*Your task*:
Rewrite the data below, changing every "The width and height of the screenshot is" to "The screenshot size is" and leaving everything else unchanged.

*Record list*:
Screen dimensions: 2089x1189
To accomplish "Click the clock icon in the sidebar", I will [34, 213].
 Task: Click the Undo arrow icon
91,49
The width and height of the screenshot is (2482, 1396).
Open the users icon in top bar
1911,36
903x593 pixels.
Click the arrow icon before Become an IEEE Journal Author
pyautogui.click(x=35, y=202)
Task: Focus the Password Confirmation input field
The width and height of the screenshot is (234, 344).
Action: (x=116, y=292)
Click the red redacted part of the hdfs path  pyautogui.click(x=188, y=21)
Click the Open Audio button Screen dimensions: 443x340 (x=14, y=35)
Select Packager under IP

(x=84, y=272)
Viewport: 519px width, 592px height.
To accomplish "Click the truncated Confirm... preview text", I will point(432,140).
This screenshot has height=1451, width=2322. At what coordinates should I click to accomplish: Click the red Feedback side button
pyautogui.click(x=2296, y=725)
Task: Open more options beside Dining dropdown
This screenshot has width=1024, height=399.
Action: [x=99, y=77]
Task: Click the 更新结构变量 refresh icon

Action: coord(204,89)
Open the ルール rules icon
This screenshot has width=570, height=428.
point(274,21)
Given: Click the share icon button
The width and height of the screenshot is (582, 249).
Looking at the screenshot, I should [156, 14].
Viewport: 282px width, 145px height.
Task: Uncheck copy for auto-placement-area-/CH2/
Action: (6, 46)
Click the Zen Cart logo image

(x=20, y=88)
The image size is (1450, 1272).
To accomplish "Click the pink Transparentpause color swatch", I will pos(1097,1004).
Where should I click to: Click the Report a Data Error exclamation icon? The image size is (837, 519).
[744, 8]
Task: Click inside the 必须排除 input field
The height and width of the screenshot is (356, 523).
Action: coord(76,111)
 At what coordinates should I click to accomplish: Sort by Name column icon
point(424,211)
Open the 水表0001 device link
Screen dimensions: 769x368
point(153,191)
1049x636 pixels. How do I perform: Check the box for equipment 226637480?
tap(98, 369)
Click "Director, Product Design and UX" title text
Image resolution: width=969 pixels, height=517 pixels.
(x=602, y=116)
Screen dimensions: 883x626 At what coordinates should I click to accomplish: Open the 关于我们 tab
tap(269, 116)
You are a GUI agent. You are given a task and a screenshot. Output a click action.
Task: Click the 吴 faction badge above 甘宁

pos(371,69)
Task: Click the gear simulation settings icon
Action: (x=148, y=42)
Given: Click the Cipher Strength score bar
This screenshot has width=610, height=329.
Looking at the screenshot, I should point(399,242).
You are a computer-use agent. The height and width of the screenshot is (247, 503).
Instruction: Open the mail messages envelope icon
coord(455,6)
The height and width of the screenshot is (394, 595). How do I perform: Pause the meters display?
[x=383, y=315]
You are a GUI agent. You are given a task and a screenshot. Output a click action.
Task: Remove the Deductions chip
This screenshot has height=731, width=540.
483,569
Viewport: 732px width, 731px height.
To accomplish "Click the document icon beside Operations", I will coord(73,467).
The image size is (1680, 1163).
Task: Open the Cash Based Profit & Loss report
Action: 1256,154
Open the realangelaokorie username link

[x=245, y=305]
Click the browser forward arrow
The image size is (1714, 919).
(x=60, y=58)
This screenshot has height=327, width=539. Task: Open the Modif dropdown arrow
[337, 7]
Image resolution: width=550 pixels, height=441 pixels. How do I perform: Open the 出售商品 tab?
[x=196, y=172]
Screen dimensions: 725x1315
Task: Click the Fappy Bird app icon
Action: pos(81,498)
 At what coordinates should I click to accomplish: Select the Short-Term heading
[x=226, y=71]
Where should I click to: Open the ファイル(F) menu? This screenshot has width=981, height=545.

*Task response*:
Screen dimensions: 2089x1189
To accomplish "Click the clock icon in the sidebar", I will [34, 213].
 Task: Click the Undo arrow icon
91,49
The screenshot size is (2482, 1396).
Open the users icon in top bar
1911,36
903x593 pixels.
Click the arrow icon before Become an IEEE Journal Author
pyautogui.click(x=35, y=202)
Task: Focus the Password Confirmation input field
The screenshot size is (234, 344).
Action: (x=116, y=292)
Click the red redacted part of the hdfs path  pyautogui.click(x=188, y=21)
Click the Open Audio button Screen dimensions: 443x340 (x=14, y=35)
Select Packager under IP

(x=84, y=272)
Viewport: 519px width, 592px height.
To accomplish "Click the truncated Confirm... preview text", I will point(432,140).
This screenshot has height=1451, width=2322. At what coordinates should I click to accomplish: Click the red Feedback side button
pyautogui.click(x=2296, y=725)
Task: Open more options beside Dining dropdown
This screenshot has width=1024, height=399.
Action: [x=99, y=77]
Task: Click the 更新结构变量 refresh icon

Action: coord(204,89)
Open the ルール rules icon
This screenshot has width=570, height=428.
point(274,21)
Given: Click the share icon button
The screenshot size is (582, 249).
Looking at the screenshot, I should [156, 14].
Viewport: 282px width, 145px height.
Task: Uncheck copy for auto-placement-area-/CH2/
Action: (6, 46)
Click the Zen Cart logo image

(x=20, y=88)
The image size is (1450, 1272).
To accomplish "Click the pink Transparentpause color swatch", I will pos(1097,1004).
Where should I click to: Click the Report a Data Error exclamation icon? The image size is (837, 519).
[744, 8]
Task: Click inside the 必须排除 input field
The height and width of the screenshot is (356, 523).
Action: coord(76,111)
 At what coordinates should I click to accomplish: Sort by Name column icon
point(424,211)
Open the 水表0001 device link
Screen dimensions: 769x368
point(153,191)
1049x636 pixels. How do I perform: Check the box for equipment 226637480?
tap(98, 369)
Click "Director, Product Design and UX" title text
Image resolution: width=969 pixels, height=517 pixels.
(x=602, y=116)
Screen dimensions: 883x626 At what coordinates should I click to accomplish: Open the 关于我们 tab
tap(269, 116)
You are a GUI agent. You are given a task and a screenshot. Output a click action.
Task: Click the 吴 faction badge above 甘宁

pos(371,69)
Task: Click the gear simulation settings icon
Action: (x=148, y=42)
Given: Click the Cipher Strength score bar
This screenshot has width=610, height=329.
Looking at the screenshot, I should point(399,242).
You are a computer-use agent. The height and width of the screenshot is (247, 503).
Instruction: Open the mail messages envelope icon
coord(455,6)
The height and width of the screenshot is (394, 595). How do I perform: Pause the meters display?
[x=383, y=315]
You are a GUI agent. You are given a task and a screenshot. Output a click action.
Task: Remove the Deductions chip
This screenshot has height=731, width=540.
483,569
Viewport: 732px width, 731px height.
To accomplish "Click the document icon beside Operations", I will coord(73,467).
The image size is (1680, 1163).
Task: Open the Cash Based Profit & Loss report
Action: 1256,154
Open the realangelaokorie username link

[x=245, y=305]
Click the browser forward arrow
The image size is (1714, 919).
(x=60, y=58)
This screenshot has height=327, width=539. Task: Open the Modif dropdown arrow
[337, 7]
Image resolution: width=550 pixels, height=441 pixels. How do I perform: Open the 出售商品 tab?
[x=196, y=172]
Screen dimensions: 725x1315
Task: Click the Fappy Bird app icon
Action: pos(81,498)
 At what coordinates should I click to accomplish: Select the Short-Term heading
[x=226, y=71]
Where should I click to: Open the ファイル(F) menu? This screenshot has width=981, height=545.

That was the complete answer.